[Begin]

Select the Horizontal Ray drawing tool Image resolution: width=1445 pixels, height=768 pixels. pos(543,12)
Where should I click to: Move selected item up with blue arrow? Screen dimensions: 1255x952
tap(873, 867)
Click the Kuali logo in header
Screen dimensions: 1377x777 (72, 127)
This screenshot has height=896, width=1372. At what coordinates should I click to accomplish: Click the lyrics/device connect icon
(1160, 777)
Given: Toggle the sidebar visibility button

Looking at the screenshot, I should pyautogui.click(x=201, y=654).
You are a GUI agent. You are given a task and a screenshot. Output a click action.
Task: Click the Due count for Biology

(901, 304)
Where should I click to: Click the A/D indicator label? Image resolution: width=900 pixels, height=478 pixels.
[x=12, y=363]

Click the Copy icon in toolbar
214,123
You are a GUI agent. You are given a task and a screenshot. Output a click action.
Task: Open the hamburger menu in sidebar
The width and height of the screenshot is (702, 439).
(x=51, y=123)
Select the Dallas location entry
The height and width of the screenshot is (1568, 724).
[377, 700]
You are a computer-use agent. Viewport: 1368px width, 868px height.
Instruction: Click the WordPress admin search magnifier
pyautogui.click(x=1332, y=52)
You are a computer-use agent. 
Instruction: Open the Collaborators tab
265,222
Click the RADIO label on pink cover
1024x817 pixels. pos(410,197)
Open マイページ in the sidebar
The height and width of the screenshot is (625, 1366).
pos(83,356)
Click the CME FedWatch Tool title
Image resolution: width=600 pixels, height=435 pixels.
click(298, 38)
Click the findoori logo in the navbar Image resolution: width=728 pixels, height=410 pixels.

[End]

Given exercise:
Type out all of the material above again, line for line, without changing anything.

Finished task:
Select the Horizontal Ray drawing tool Image resolution: width=1445 pixels, height=768 pixels. pos(543,12)
Where should I click to: Move selected item up with blue arrow? Screen dimensions: 1255x952
tap(873, 867)
Click the Kuali logo in header
Screen dimensions: 1377x777 (72, 127)
This screenshot has height=896, width=1372. At what coordinates should I click to accomplish: Click the lyrics/device connect icon
(1160, 777)
Given: Toggle the sidebar visibility button

Looking at the screenshot, I should pyautogui.click(x=201, y=654).
You are a GUI agent. You are given a task and a screenshot. Output a click action.
Task: Click the Due count for Biology

(901, 304)
Where should I click to: Click the A/D indicator label? Image resolution: width=900 pixels, height=478 pixels.
[x=12, y=363]

Click the Copy icon in toolbar
214,123
You are a GUI agent. You are given a task and a screenshot. Output a click action.
Task: Open the hamburger menu in sidebar
The width and height of the screenshot is (702, 439).
(x=51, y=123)
Select the Dallas location entry
The height and width of the screenshot is (1568, 724).
[377, 700]
You are a computer-use agent. Viewport: 1368px width, 868px height.
Instruction: Click the WordPress admin search magnifier
pyautogui.click(x=1332, y=52)
You are a computer-use agent. 
Instruction: Open the Collaborators tab
265,222
Click the RADIO label on pink cover
1024x817 pixels. pos(410,197)
Open マイページ in the sidebar
The height and width of the screenshot is (625, 1366).
pos(83,356)
Click the CME FedWatch Tool title
Image resolution: width=600 pixels, height=435 pixels.
click(298, 38)
Click the findoori logo in the navbar Image resolution: width=728 pixels, height=410 pixels.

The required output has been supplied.